- Goal of the exercise -
Copy word for word the lines that start with the one containing "The height and" and end with the one containing "Action: click(x=310, y=188)", and leave the pictures out.

- Record list -
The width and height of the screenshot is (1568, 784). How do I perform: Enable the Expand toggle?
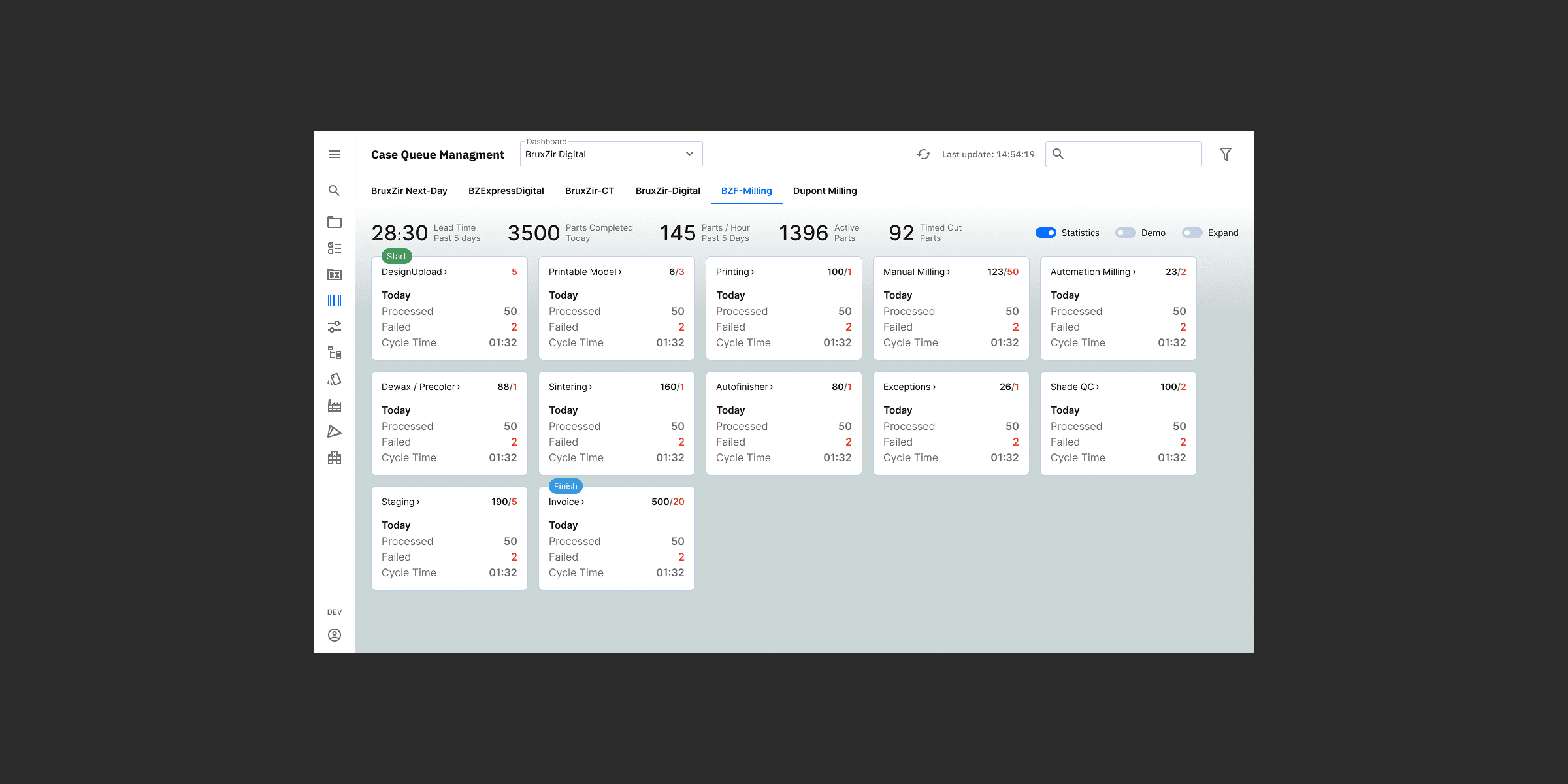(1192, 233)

...

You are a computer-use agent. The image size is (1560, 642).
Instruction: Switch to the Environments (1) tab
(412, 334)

--

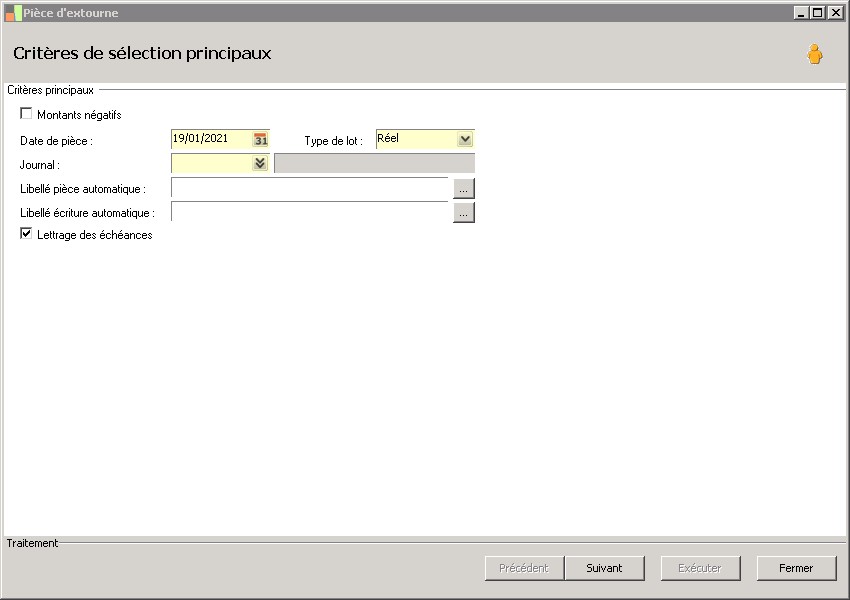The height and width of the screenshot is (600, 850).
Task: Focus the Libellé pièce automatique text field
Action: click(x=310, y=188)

- Right answer -
The height and width of the screenshot is (600, 850).
Task: Focus the Libellé pièce automatique text field
Action: click(x=310, y=188)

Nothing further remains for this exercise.